CIUDAD VICTORIA, Tamaulipas.- Es común el romance que viven en el ambiente el sonido de una guitarra y una armónica. El bullicio cotidiano de la ciudad se disipa cuando se aprecia la melodía tradicional de don Ricardo Ybarra Gallegos, originario de El Mineral del Realito, en el estado de Guanajuato.
“Llegué a Victoria buscando la vida como todos”, dice sin dejar de rasgar las cuerdas de su guitarra.
En la música empezó en el año 1983. Llegó a San Luis Potosí para estudiar en una escuela de invidentes donde aprendió el sistema Braille, de ahí se trasladó a Matamoros hasta que aceptó el contrato de amor con Santa, su esposa.
“Yo perdí la vista entre los seis y siete años de edad. Yo andaba sembrando en una milpa, ayudaba a mi papá. Llegué a la casa me comí unas tortillas, luego me empezó temperatura, me empezó a doler un ojo y cómo que me volví loco, se me fue la mente, me dormí, pero cuando desperté ya tenía un gran dolor en un ojo y fue todo, mi ojo se fue apagando.
Es triste para mí contar la historia”. Sabe escribir, conserva
entre sus tesoros una tablilla Braille que le regalaron, lleva con él sus anotaciones, los números telefónicos importantes.
“Uno desarrolla tanto, que a veces la gente piensa que le hacemos al ciego. A mí sólo me falta decirle los colores, pero puedo caminar sólo, las calles tienen rayas, ustedes no las sienten porque ven, yo si las siento y por ellas me guió para caminar sólo”.
Ricardo, mantiene una filosofía básica lo que ocurre en la vida es sólo la voluntad de un ser superior.
“Y lo mío es sólo querer es poder”…
Tiene cerca de 29 años tocando en Victoria, comenzó cuando en la esquina del 8 Hidalgo se ubicaba un Banco, luego se convirtió en tienda de telas, ahora se ha mudado a la iglesia al atardecer para evitar los rayos del sol, pero asegura que tiene dos años asistiendo en contra de su volutad. Se ha cansado.
Admite que su hijo menor ya terminó preparatoria, ahora siente menos responsabilidad para llevar el sustento a casa y un día de estos podría decidir dejar sin su música el centro de la ciudad.
Don Ricardo, es el sonido tradicional de la plaza Hidalgo, pero el tiempo ha pasado y está pensando en su retiro, pues las personas poco a poco aprecian menos su presencia y las monedas escasean más.
“Tengo 59 años y no me agüito. Hasta mi hijo dice que debería hacer una estatua aquí para el día en que ya no venga. Me siento querido por Victoria, por unos cuántos, así es la vida, no para todos soy alegría”, explica.

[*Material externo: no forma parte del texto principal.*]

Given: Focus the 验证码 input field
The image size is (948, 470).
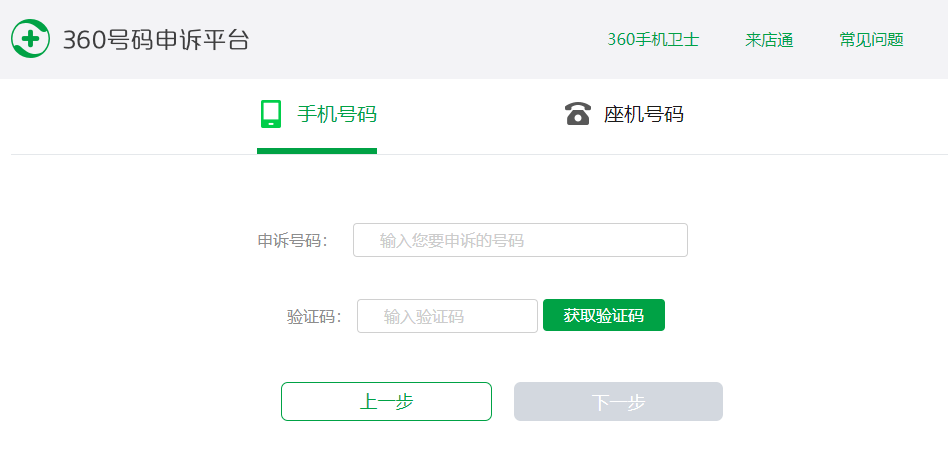Looking at the screenshot, I should pyautogui.click(x=447, y=316).
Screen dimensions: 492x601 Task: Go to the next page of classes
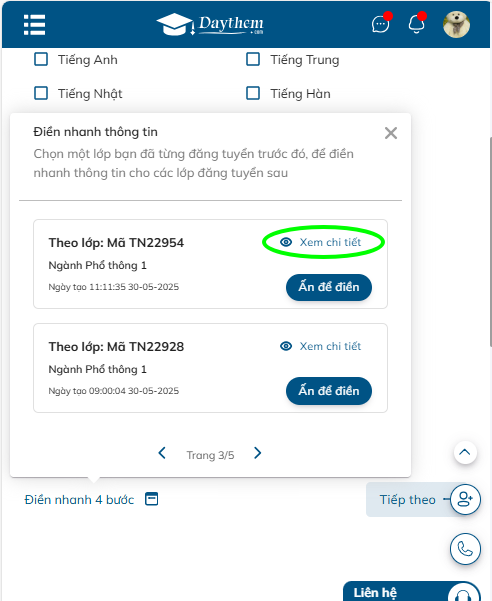[x=257, y=453]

Los temas como “Allá en el rancho grande”, “Pajarillo Barranqueño”, “Vestida de color de rosa” en breve podrían ser una anécdota más de Victoria.

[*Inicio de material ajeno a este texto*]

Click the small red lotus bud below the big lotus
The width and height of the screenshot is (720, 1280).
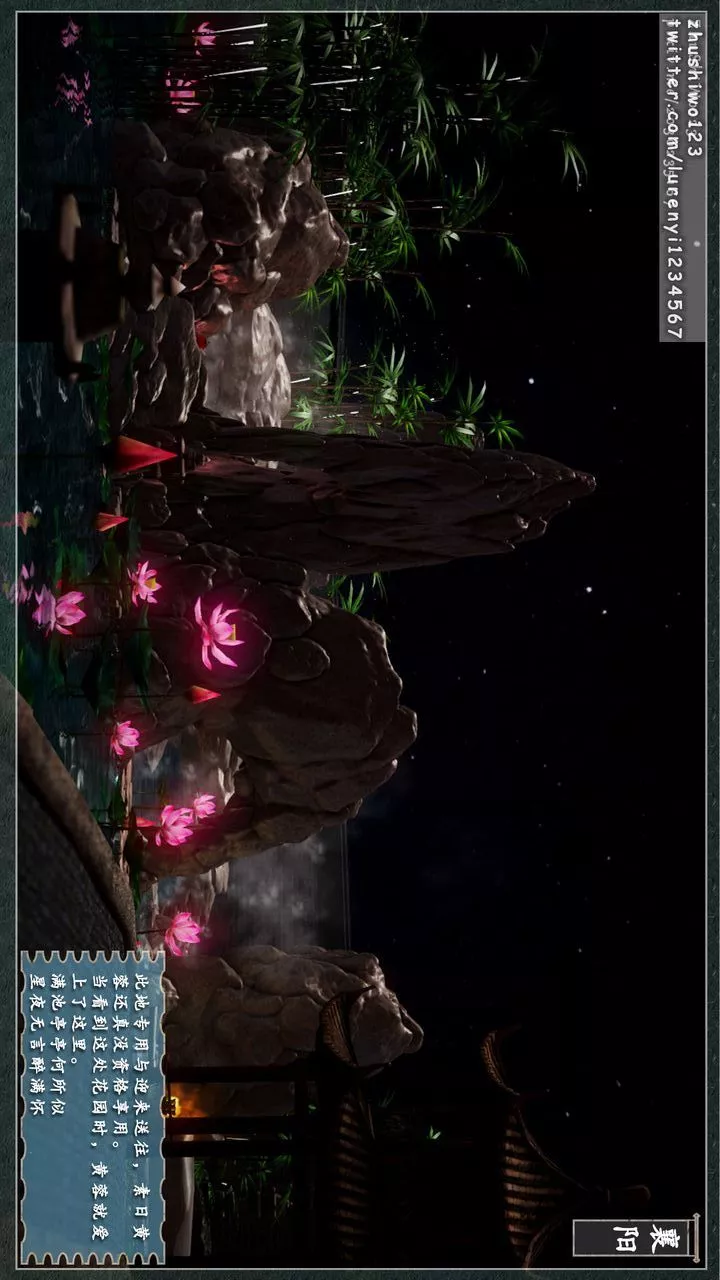[202, 694]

“Yo recuerdo bien cuando empecé, fue el 30 de junio de 1983, fue muy duro entrar aquí. Me sentía miserable. Empezar a tocar no me dio vergüenza, pero cuando me empezaron a dar dinero quería pararme y correr. Porque yo estaba impuesto a trabajar carretillando, ¡así como me
ve!, cargaba en mis hombros grava y arena, de todo hacía, por eso me sentí triste al estar sólo en la música. Luego me fui adaptando”.
Al trabajar en la calle no hay días buenos ni malos, no se cuenta lo perdido, sólo lo que se alcanzó a hacer y en eso pueden pasar dos horas o el día completo.